Create a custom filter component

Creating a custom filter is probably the most common action a Baker user will perform.

In fact, filters are the components that apply the business logic to a Baker pipeline, creating or discarding records or modifying fields.

A working example of a custom filter can be found in the filtering example

To create a filter and make it available to Baker, one must:

  • Implement the Filter interface
  • Add a FilterDesc for the filter to the available filters in Components

The Filter interface

New Filter components need to implement the Filter interface.

type Filter interface {
	Process(l Record, next func(Record))
	Stats() FilterStats
}
  • Process is the function that actually filters the records
  • Stats return statistics (FilterStats) about the filtering process

A very simple example of filter doing nothing is:

type MyFilter struct{
    numProcessedLines int64
}

func (f *MyFilter) Process(r baker.Record, next func(baker.Record)) {
    atomic.AddInt64(&f.numProcessedLines, 1)
    next(r)
}

func (f *MyFilter) Stats() baker.FilterStats { 
    return baker.FilterStats{
		NumProcessedLines: atomic.LoadInt64(&f.numProcessedLines),
    }
}

FilterDesc

To be included in the Baker filters, a filter must be described by a FilterDesc object:

var MyFilterDesc = baker.FilterDesc{
	Name:   "MyFilter",
	New:    NewMyFilter,
	Config: &MyFilterConfig{},
	Help:   "This filter does nothing, but in a great way!",
}

This object has a Name, that is used in the Baker configuration file to identify the filter, a costructor function (New), a config object (used to parse the filter configuration in the TOML file) and a help text.

In this case the filter can be used with this configuration in the TOML file:

[[filter]]
name = "MyFilter"

The New function

The New field in the FilterDesc object should be to assigned to a function that returns a new Filter.

Each filter must have a constructor function that receives a FilterParams and returns the Filter interface implemented by the filter:

func NewMyFilter(cfg baker.FilterParams) (baker.Filter, error) {
	return &MyFilter{}, nil
}

The filtering example shows a more complex constructor that also uses the FilterParams argument.

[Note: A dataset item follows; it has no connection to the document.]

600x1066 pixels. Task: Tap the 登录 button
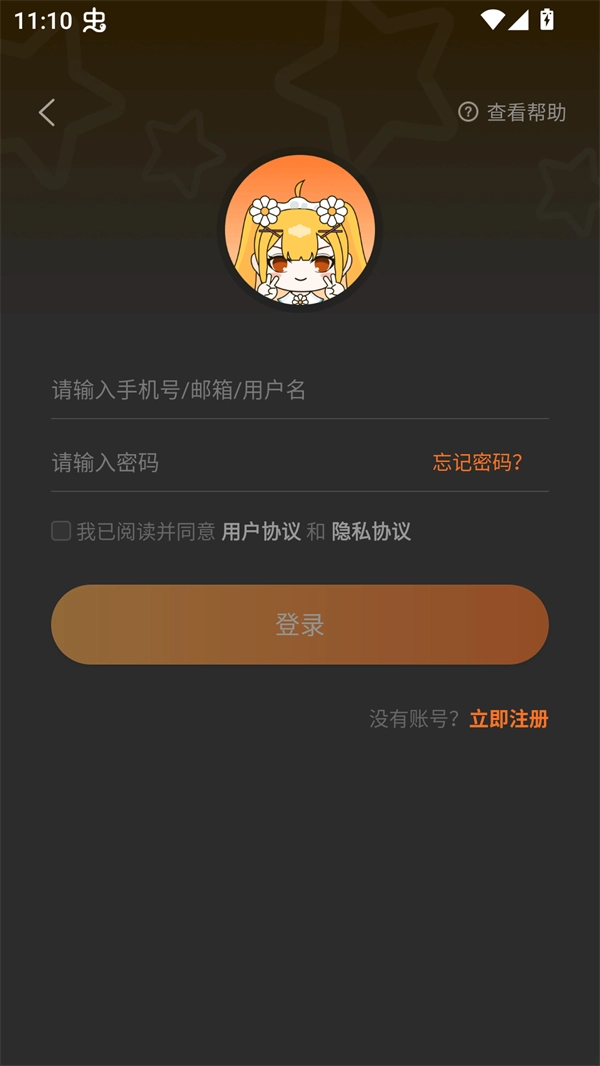300,625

Filter configuration and help

A filter requiring some configurations also has a config object, including as many keys as it needs and tagging each one with an help tag, a string that contains what a user needs to know which values set for it:

type ClauseFilterConfig struct {
	Clause string `help:"Boolean formula describing which events to let through. If empty, let everything through."`
}

Other available tags are required:"true|false" and default:"<value>".

Modify record fields

A filter can change the value of the record fields before calling next():

func (f *MyFilter) Process(r Record, next func(Record)) {
    var src FieldIndex = 10
    var dst FieldIndex = 10
    v := r.Get(src)
    //.. modify v as required
    r.Set(dst, v)
    next(r)
}

Processing records

Filters do their work in the Process(r Record, next func(Record) method, where r is the Record to process and next is a closure assigned to the next element in thefilter chain.

Filters call next(r) once they’re done with the record and desire to forward it, or simply do not call next() if they want to discard the record.

When a filter discards a record it should also report it in the stats:

type MyFilter struct{
    numProcessedLines int64
    numFilteredLines  int64
}

func (f *MyFilter) Process(r Record, next func(Record)) {
    atomic.AddInt64(&f.numProcessedLines, 1)

    // shouldBeDiscarded is part of the filter logic
    if shouldBeDiscarded(r) {
        atomic.AddInt64(&f.numFilteredLines, 1)
        // return here so next() isn't called
        return
    }
    // forward the record to the next element of the filter chain
    next(r)
}

func (f *MyFilter) Stats() FilterStats { 
    return baker.FilterStats{
        NumProcessedLines: atomic.LoadInt64(&f.numProcessedLines),
        NumFilteredLines:  atomic.LoadInt64(&f.numFilteredLines),
    }
}

Create records

A filter can decide to call next() multiple times to send new or duplicated records to the next element of the filter chain.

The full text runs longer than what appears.